Thioflavin T (ThT, Sigma) was dissolved in water to make a stock solution (1 mM), which was filtered through a 0.22 μm filter and stored at −20 °C with protection from light. This ThT stock was diluted in 10 mM phosphate buffer to a concentration of 25 μM. Fresh protein or fibrillar solutions (100 μL) were mixed with 400 μL ThT dye (to a final concentration of 20 μM) and incubated for 5 minutes in the dark. The samples were excited at 442 nm, and the fluorescence emission signal was recorded from 460 to 600 nm using a Varian Cary Eclipse Fluorescence Spectrophotometer (Agilent) in a 400-μL fluorescence micro cell (Varian).

X-ray diffraction

The freshly made fibrillar solution of peptides/RRMs were centrifuged at 20,000 g for 60 minutes and washed with Milli-Q water. The dried fibrils were placed on the CrystalCap CryoLoop. X-ray diffraction images were recorded at room temperature using Rigaku Ultimate HomeLab protein crystallography system equipped with Saturn 944+ CCD detector and FR-E+ SuperBright microfocus rotating anode generator.
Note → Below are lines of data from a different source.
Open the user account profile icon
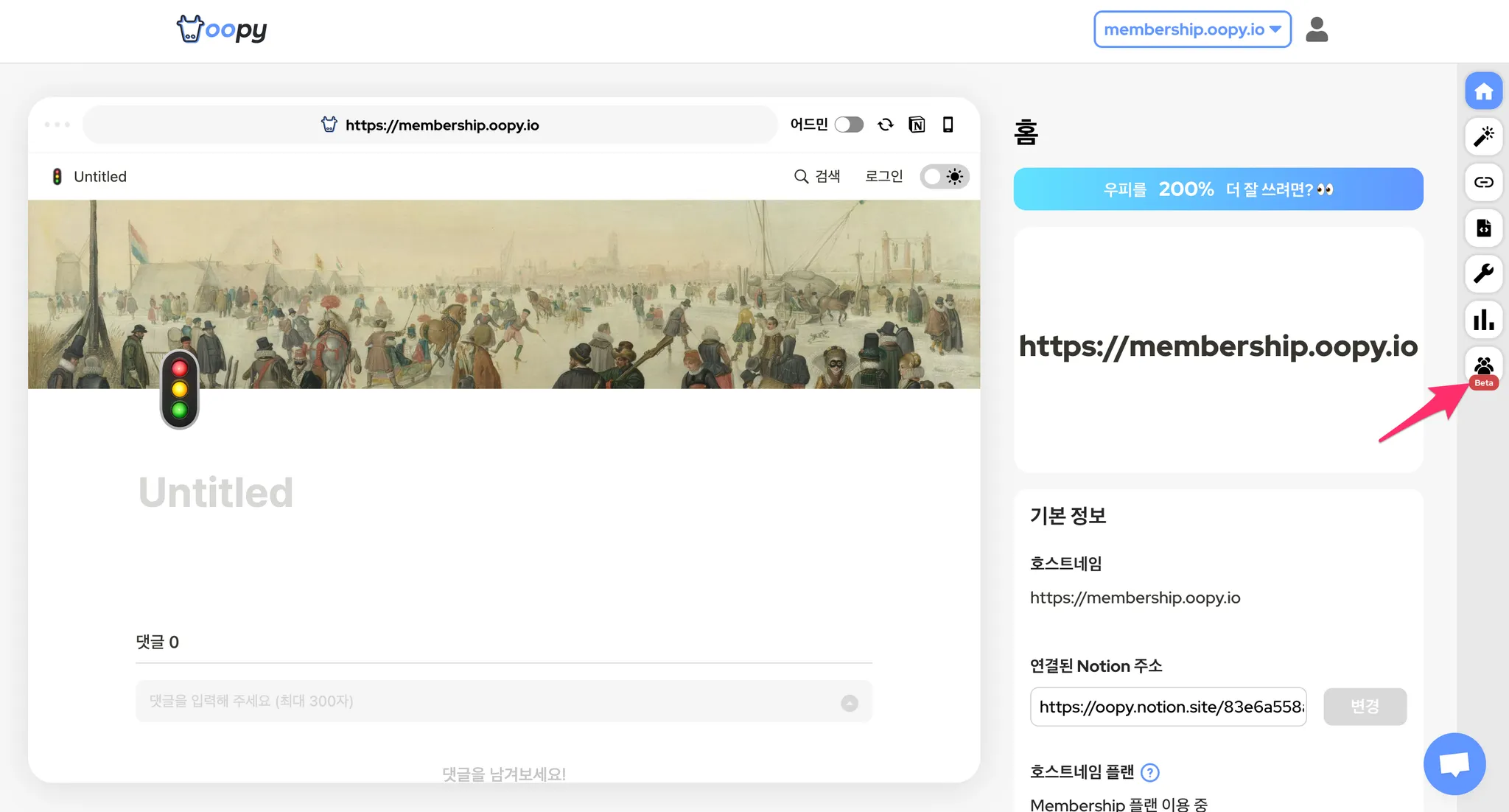The width and height of the screenshot is (1509, 812). (x=1316, y=29)
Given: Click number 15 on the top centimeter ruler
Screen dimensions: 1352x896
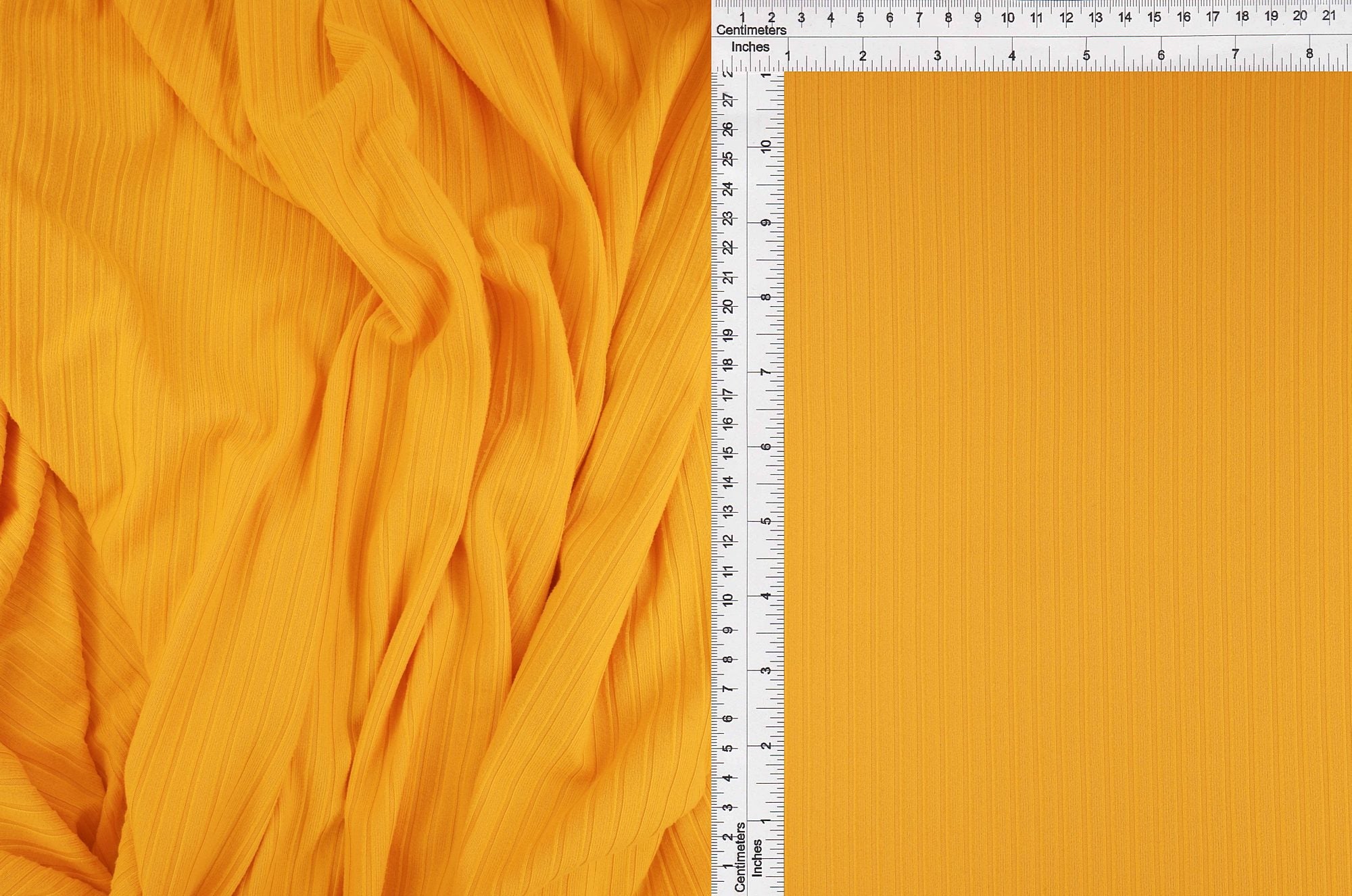Looking at the screenshot, I should [x=1154, y=18].

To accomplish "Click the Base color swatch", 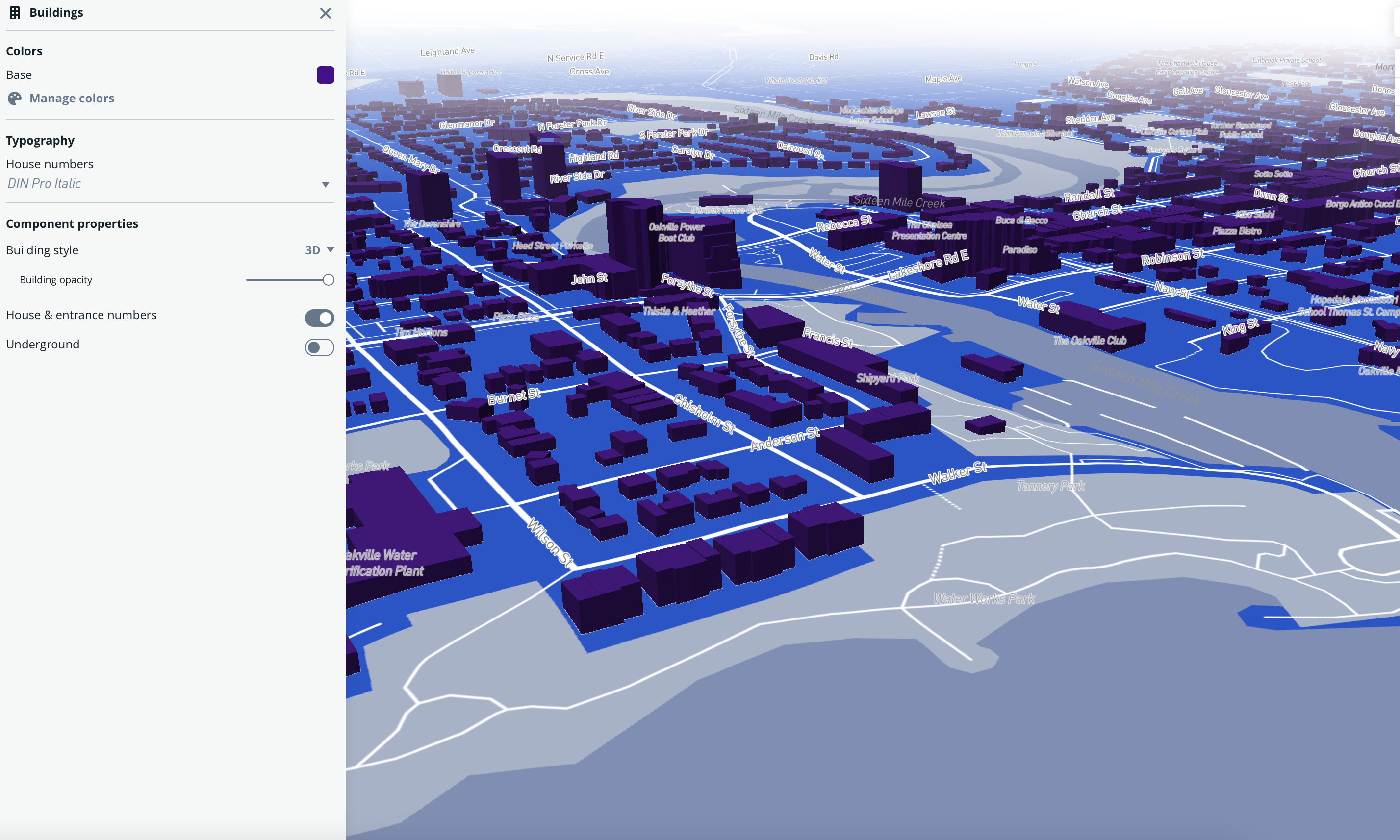I will [x=325, y=74].
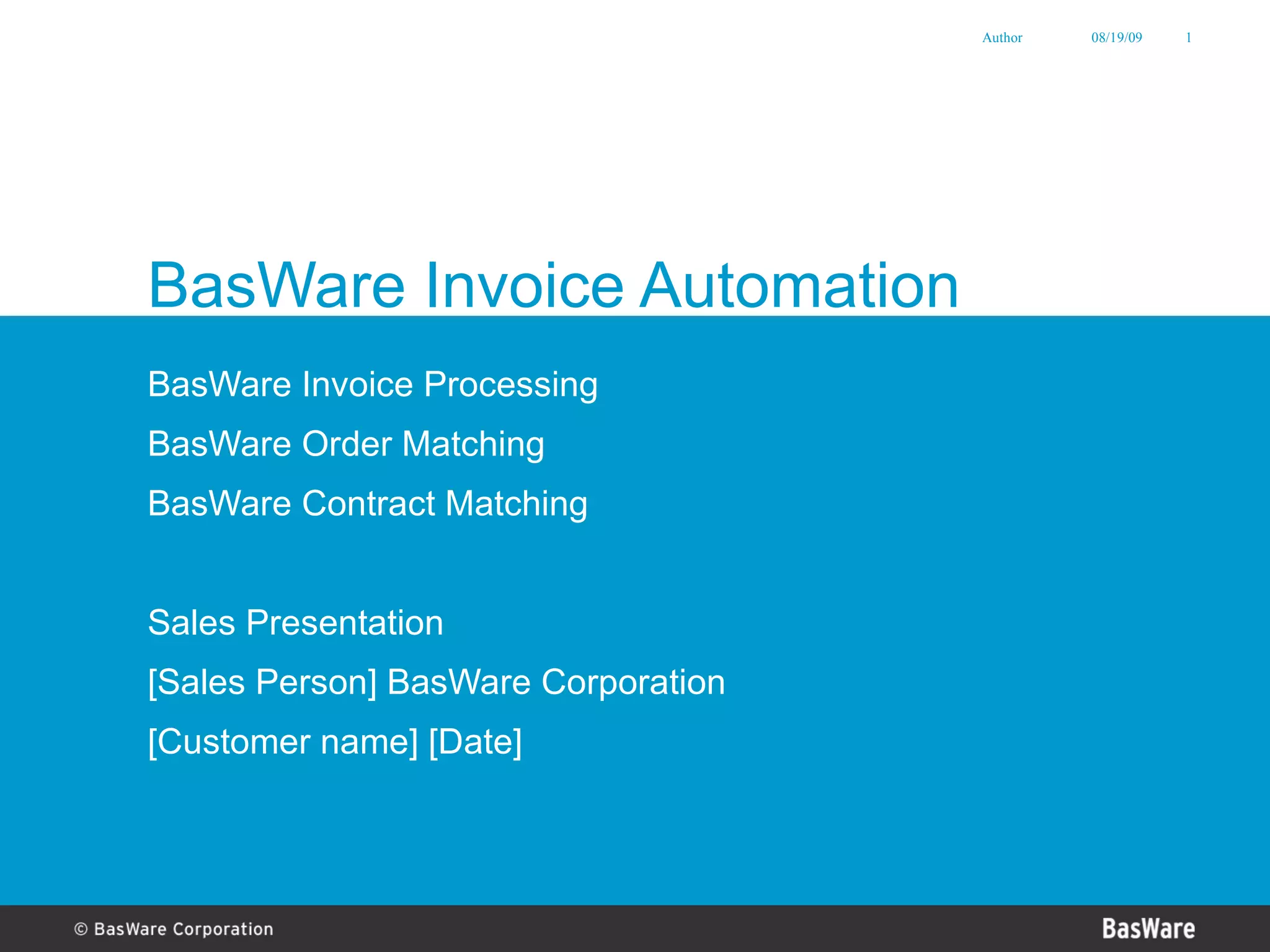Select the [Sales Person] placeholder

(x=262, y=682)

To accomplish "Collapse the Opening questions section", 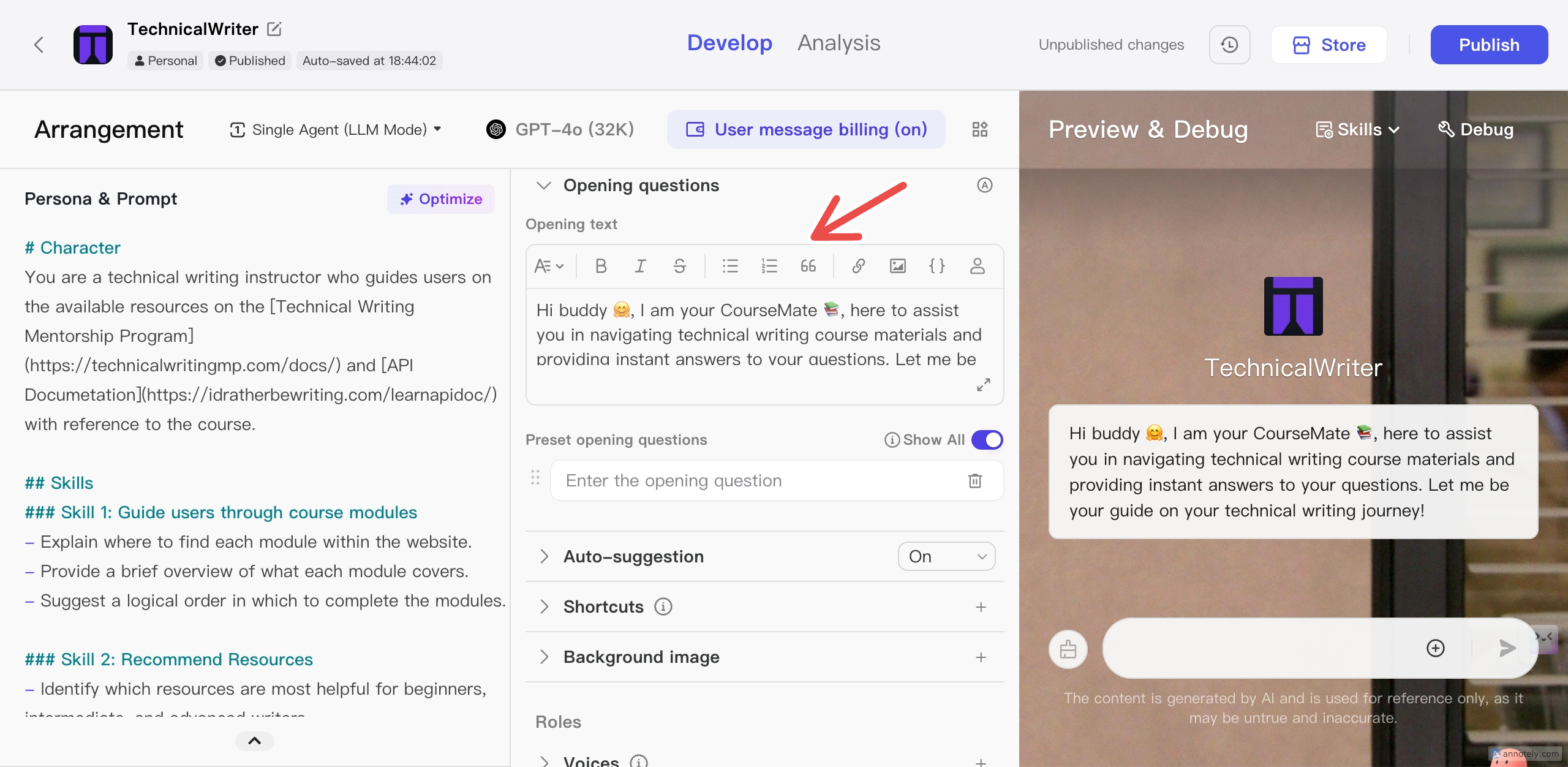I will tap(544, 185).
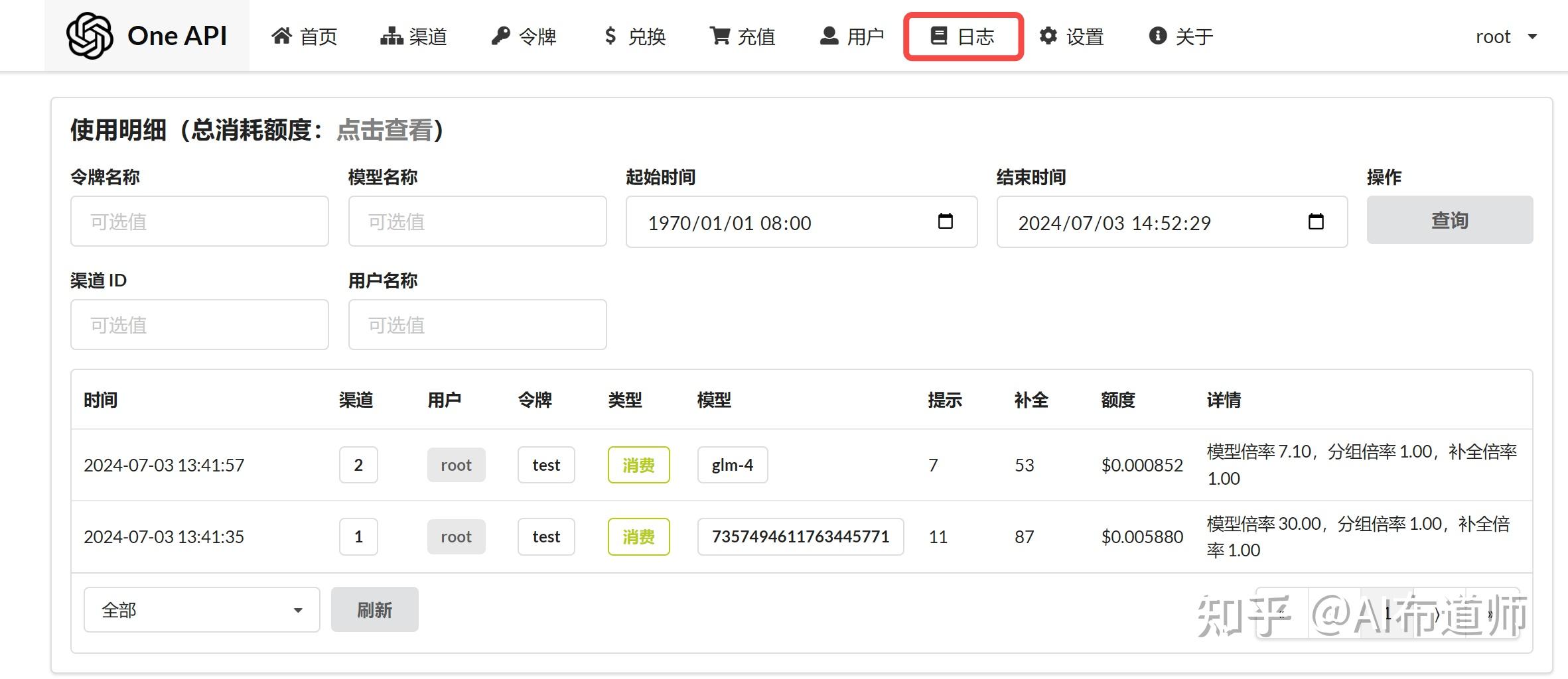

Fourier-transform infrared (FTIR) measurements

The structural transition from proteins/peptides to fibrils was studied by attenuated total reflection FTIR (ATR-FTIR). The ATR-FTIR spectra were recorded on a Tensor 27 FTIR spectrophotometer (Bruker) in conjunction with OPUS data collection software. We used high concentrations (~12 mg/ml) of fresh protein samples for FTIR analysis. The freshly prepared fibrils were washed three times with D2O water to remove any residual proteins and were then re-suspended in a small amount of D2O. The samples were evenly spread on an internal reflection element (IRE) crystal using a micropipette tip. The buffer and D2O spectra were used as background for protein and fibril samples, respectively. The data were collected as an average of 128 scans at 1 cm−1 resolution. PeakFit (Systat Software Inc.) was used for spectral processing and data analysis. We plotted the amide I band at 1600–1700 cm−1 to record specific spectral features in amyloids.